Problem details —
In the text below, each SFG Shareholder who executes a Form of Acceptance irrevocably warrants, represents and agrees to and with Atchison, the Committee and the Security and Payment Agent. In one to three sentences, explain what the text says this is meant to achieve.

Given text —
= = = = =

11.  Without prejudice to the terms of the Form of Acceptance or the other 
     provisions of this Appendix 1, each SFG Shareholder by whom, or on whose 
     behalf, a Form of Acceptance is executed, irrevocably warrants, 
     represents and agrees to and with Atchison, the Committee and the 
     Security and Payment Agent (so as to bind him, his personal 
     representatives, heirs, successors and assigns) that the execution of 
     the Form of Acceptance shall constitute, subject to the Offer becoming 
     unconditional in respects:


                                     -14-



     (i)    an irrevocable authority to the Committee to exercise and carry 
            out all discretions, authorities, powers and duties conferred on 
            the Committee under or pursuant to this document and/or clause A9 
            of the Deed of Warranty and Undertaking, together with such 
            discretions, authorities, rights and powers as are incidental to 
            and in connection with such discretions, authorities, powers and 
            duties;

     (ii)   an agreement that:

            (a)  neither the Committee nor the Security and Payment Agent 
                 shall be obliged to take any proceedings against Atchison or 
                 any other person for the payment or recovery of any sum due 
                 under the Offer;

            (b)  the Committee shall be entitled to rely on the advice of any 
                 professional advisers selected by it in connection with any 
                 claim or proceedings against Atchison and shall not be 
                 liable to the SFG Shareholders or any of them for any of the 
                 consequences of such reliance;

            (c)  in performing its functions, the Committee shall act solely 
                 as the agent of (but not as trustee for) the SFG 
                 Shareholders and, in doing so, shall not assume and shall 
                 not be deemed to have assumed any obligation as trustee for 
                 or relationship of trust with or for the SFG Shareholders or 
                 any of them;

            (d)  no member of the Committee shall be liable to the SFG 
                 Shareholders or any of them for any action taken or omitted 
                 to be taken by the Committee or in connection with this 
                 document or the provisions of clause A9 of the Deed of 
                 Warranty and Undertaking unless caused by its, his or their 
                 negligence or wilful misconduct;

            (e)  all acts done by the Committee or by any person acting as a 
                 member of the Committee shall, notwithstanding that it is 
                 afterwards discovered that there was some defect in the 
                 appointment of any member of the Committee or person so 
                 acting or that they or any of them were disqualified or had 
                 vacated office, be as valid and effectual as if each such 
                 member or person had been properly appointed and was 
                 qualified and had continued to be a member of the Committee;

            (f)  the Committee shall, in its sole discretion, have absolute, 
                 unconditional and irrevocable authority in relation to the 
                 appointment of and instructions to the Security and Payment 
                 Agent (including, without limitation, the right to instruct 
                 the Security and Payment Agent to make a drawing upon or to 
                 cancel the Letter of Credit).

= = = = =

Given entries —
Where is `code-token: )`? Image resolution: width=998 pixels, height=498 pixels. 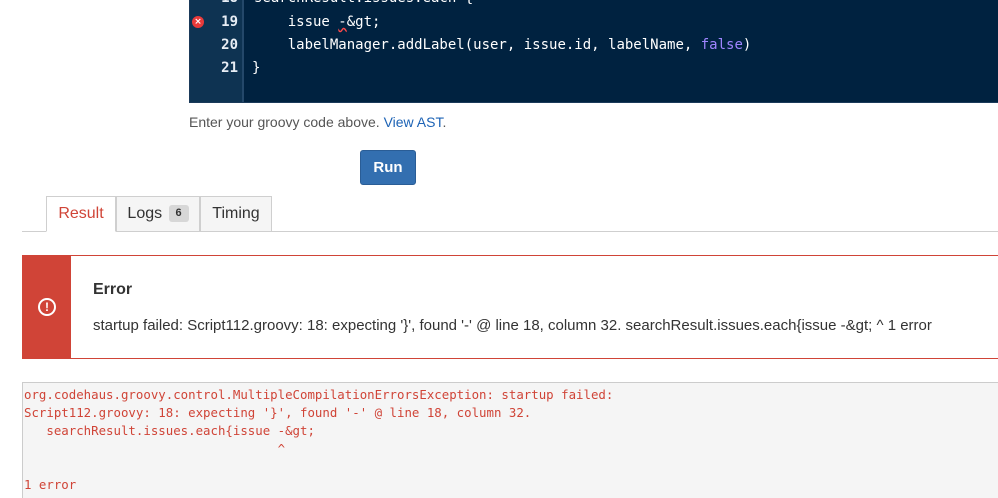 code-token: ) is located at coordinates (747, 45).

= = = = =

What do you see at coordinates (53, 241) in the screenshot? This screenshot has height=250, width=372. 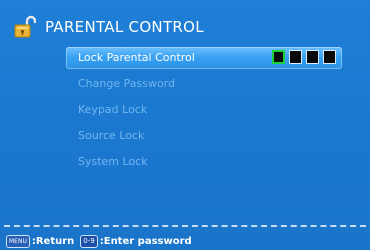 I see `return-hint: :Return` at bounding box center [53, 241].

= = = = =

Exercise solution —
The warranty, representation and agreement are given so as to bind the shareholder and also his personal representatives, heirs, successors and assigns. The commitments made by executing the Form of Acceptance therefore hold for those persons as well as for the shareholder.